Over four years ago, on October 15 2007, police arrested 17 people on terrorism charges after a series of raids in Auckland, Wellington, Ruatoki, and various other locations. The terrorism charges were quickly dropped, as, last year, were all charges against 13 of the defendants. Today, the remaining four defendants - Tame Iti, Emily Bailey, Te Rangikaiwhiria Kemara and Urs Signer - are going on trial for participation in a criminal group and firearms charges.
The most obvious point is that after more than four years of government-induced delay (caused by the prosecution's insistence on using dubious evidence and trying all defendants together and without a jury), the defendant's right to a speedy trial has almost certainly been breached. That right exists for good reason: memories fade, witnesses move on, evidence goes stale. In New Zealand, cases have been tossed after delays of "only" two years. Here, we're looking at twice that. Can you remember the precise details of things you did or conversations you had four years ago? And yet, we're expected to believe that the police can - and that the defendants can in order to challenge any inaccuracies. And that's not really credible.

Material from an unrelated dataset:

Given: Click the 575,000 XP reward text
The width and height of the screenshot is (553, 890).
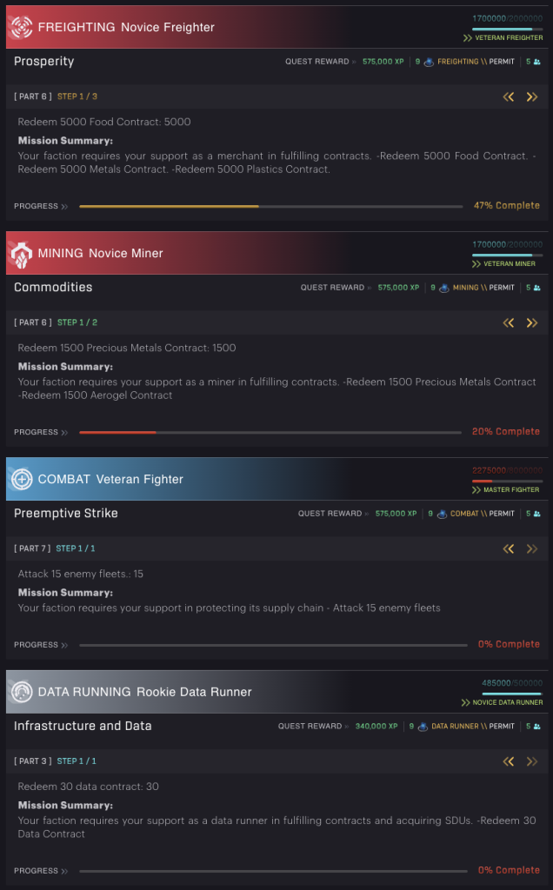Looking at the screenshot, I should point(383,62).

Secondly, that delay provides an obvious avenue of appeal should a conviction be entered. So this could go on longer even than the three months they are expecting, and finally be settled by the Supreme Court.
Thirdly, the government needs convictions in order to not look like dicks who have wasted millions of dollars of taxpayer's money chasing fantasies. It will (fortunately, finally) be up to a jury whether to get them. If they don't, we should be demanding heads on spikes from the police, from the SIS, and from the politicians responsible.